[Provided passage — start]

Musician Tips: Protecting Your Equipment


If you’re like most musicians, you’ve invested several hundred, if not thousands of dollars in musical equipment. This equipment is also responsible for the well-being of your income in many cases. If the gear doesn’t work, then neither do you, and that makes it hard to pay the bills.

In order to protect your car from being totalled, most people have insurance of some form or another. If you own a home, (most don’t) you may be able to obtain a damage in­surance rider for your gear, but the best way to assure a long life for the equipment is to be sure that it doesn’t break down at all. In order to do this, you need to protect the equipment with a case of some type.

Road cases are handy for this type of work, and in many instances can help speed up the load-in and set-up time for the band. Racking up mixers, amplifiers, digital effects, equalizers, etc, will also help elimi­nate ground loops (see January is­sue) and will allow you to hard-wire all of the gear together. You can purchase racks of various strengths from your local music store.

You say you can’t afford to buy a rack or road case? Build your own! You can build a durable, low-cost case or rack with plywood.

Use half-inch or 5/8 inch ply­wood (ACX). The sides are double thickness and glued together. This helps make the handholds more comfortable for whoever gets the job of moving the rack, as well as strengthening the topside joints. If the equipment isn’t very heavy, simply screw it into the side pieces with long sheet metal screws. Use flat washers under the screw heads to protect the rack ears on the equip­ment from scratches. For heavier gear, cut the inside piece back an inch or two, and use aluminum or steel angle to make a rail. Then sim­ply drill and tap the rail with 10-32 screws.

[Provided passage — finish]

(Exercise)
Extend the equipment protection article from its final sentence, keeping the same practical, how-to tone.

[Stored data — start]

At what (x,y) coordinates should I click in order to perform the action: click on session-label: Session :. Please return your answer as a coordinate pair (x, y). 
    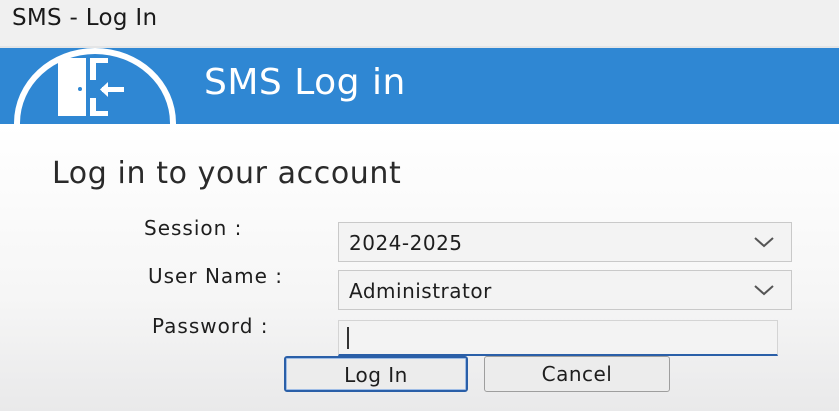
    Looking at the image, I should click on (194, 228).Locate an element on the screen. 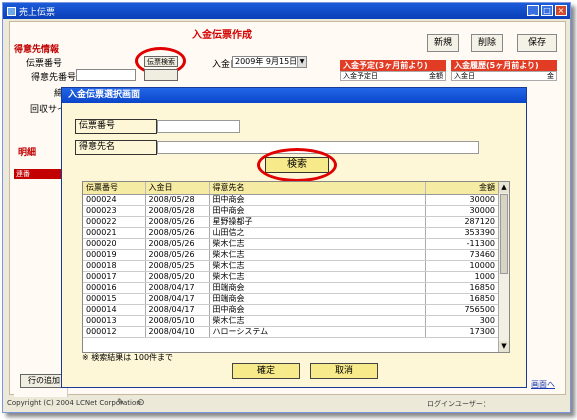  cell-slip-no: 000016 is located at coordinates (114, 288).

[Stored data — finish]

(Reply)
Power amps are very heavy, and require a slightly different ap­proach. Use 5/8 or 3/4 inch ply­wood, and have a metal shop make a frame out of 3/4 inch angle iron. Weld all of the seams. Bolt the frame into the front of the box, putting washers under the bolt heads prevent the wood from being split under pressure. Also use a lock­ washer under the nut drill and tap the steel frame to match your equip­ment requirements.

If you’re talented, build your own ATA type boxes.The parts you will require are available at most music stores. You’ll need aluminum extrusion, plywood, Kydex or ABS Plastics for the sides, corners, latches, contact glue, dished or spring handles, and rivets. (You may also use Ozite carpet for the sides, front, and back.)

First decide on the size of the case. Lay out all sizes on paper, and transfer the plans onto the plywood. be sure that the size of plywood you choose will fit into the extrusion that you use when coupled with the thickness of the covering chosen. Lami­nate the covering onto the plywood with cement, and cut the wood pieces to size. Use the extrusion to join the sides and back together, rivet at least every six inches. Use screws instead of rivets to hold the ball corners to the case. 

Once the sides and back are completed, make cut-outs for the handles. If the rack is going to be filled with heavy equipment, place two handles on each side for better balance. Create cut-outs for the latches, and rivet them in place, fol­lowed by using either screws or riv­ets to hold the handles in place.

The box should be fairly com­plete at this point. Materials are fairly inexpensive, and by using your own time for building, you can save a great deal of money by making your own cases. Cases are like insurance policies, you never really think you need one until it is too late. Don’t realize that you need a case after your gear is damaged or destroyed by the roadies who didn’t have to buy the gear in the first place.

See you next time when we talk about mic techniques for a good PA sound.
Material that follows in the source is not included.